SELECTION:
——————
Myers Trustee Company (2006) Limited v Tio Bay Limited HC Auckland CIV 2008-488-125

Case

[2008] NZHC 2605

30 September 2008

No judgment structure available for this case.

IN THE HIGH COURT OF NEW ZEALAND AUCKLAND REGISTRY

CIV 2008-488-125

BETWEEN  MYERS TRUSTEE COMPANY (2006) LIMITED

Plaintiff

ANDTIO BAY LIMITED First Defendant

ANDBARFOOT & THOMPSON LIMITED Second Defendant

Hearing:         12 August 2008

Appearances: D Parker/J R Sumner for Plaintiff

C T Patterson for First Defendant

Judgment:      30 September 2008 at 10 am

JUDGMENT OF ASSOCIATE JUDGE ROBINSON

This judgment was delivered by me on 30 September 2008 at 10 am, Pursuant to Rule 540(4) of the High Court Rules

Registrar/Deputy Registrar

Date……

Solicitors:           Ford Sumner, PO Box 25 299, Wellington

Jones Young, PO box 189 Shortland St, Auckland

MYERS TRUSTEE COMPANY (2006) LIMITED V TIO BAY LIMITED AND ANOR HC AK CIV 2008-488-

125  30 September 2008

[1]      The plaintiff applies by way of summary judgment for the return of a deposit of $260,000 plus interest paid to the first defendant under an agreement for sale and purchase of a property at Opua. The deposit was held by the second defendant. The second defendant has paid the deposit into Court together with interest that has accrued thereon. Consequently, the plaintiff has discontinued its claim against the second defendant.

Background Facts

[2]      On 7 February 2007 the plaintiff as purchaser entered into an agreement in writing with the defendant as vendor for the purchase of the defendant’s property at

745 Waikino Road, Opua. The purchase price was $2,600,000. The agreement provided for payment of a deposit of $260,000. That sum was duly paid by the plaintiff on 28 February 2007.

[3]      As   Overseas   Investment   Office   (OIO)   consent   was   required   to   this transaction, clause 8.3(2) of the agreement provided:

If the purchaser has deleted no on the front page of this agreement under the heading “OIO consent required” this agreement is conditional upon  that consent being obtained on or before the Land Act – OIO date shown on the front page of this agreement the purchaser being responsible for payment of the application fee.

The date shown on the front page of the agreement for the consent of the OIO was

31 July 2007.

[4]      Clause 8.7(5) contains the following provision:

Upon avoidance of this agreement the purchaser shall be entitled to the return of the deposit and any other monies paid by the purchaser and neither party shall have any right or claim against the other.

[5]      Clause 2.4 of the agreement provides:

Where this agreement is entered into subject to a condition expressed in this agreement. The person to whom the deposit is paid shall hold it as a stakeholder until this agreement becomes unconditional or is avoided for non-fulfilment of any condition under subclause 8.7(5).

[6]      In February 2007 the plaintiff instructed Ford Sumner Lawyers of Wellington to prepare the application for OIO consent to this transaction. On 20 February 2007

Mr Mark Ford of Ford Sumner supplied a base application template. He claimed to have followed published OIO guidelines.
——————
COMPLETE THE FOLLOWING:
**a)** What purchase price does the judgment give for the property at 745 Waikino Road, Opua?
**b)** Echo the judgment word for word, everything from "31 July 2007." down to "published OIO guidelines.".

RECORDED DATA:
——————
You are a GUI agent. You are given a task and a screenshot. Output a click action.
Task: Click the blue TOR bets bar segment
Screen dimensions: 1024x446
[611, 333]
——————
EXERCISE SOLUTIONS:
**a)** $2,600,000

**b)**
31 July 2007.

[4]      Clause 8.7(5) contains the following provision:

Upon avoidance of this agreement the purchaser shall be entitled to the return of the deposit and any other monies paid by the purchaser and neither party shall have any right or claim against the other.

[5]      Clause 2.4 of the agreement provides:

Where this agreement is entered into subject to a condition expressed in this agreement. The person to whom the deposit is paid shall hold it as a stakeholder until this agreement becomes unconditional or is avoided for non-fulfilment of any condition under subclause 8.7(5).

[6]      In February 2007 the plaintiff instructed Ford Sumner Lawyers of Wellington to prepare the application for OIO consent to this transaction. On 20 February 2007

Mr Mark Ford of Ford Sumner supplied a base application template. He claimed to have followed published OIO guidelines.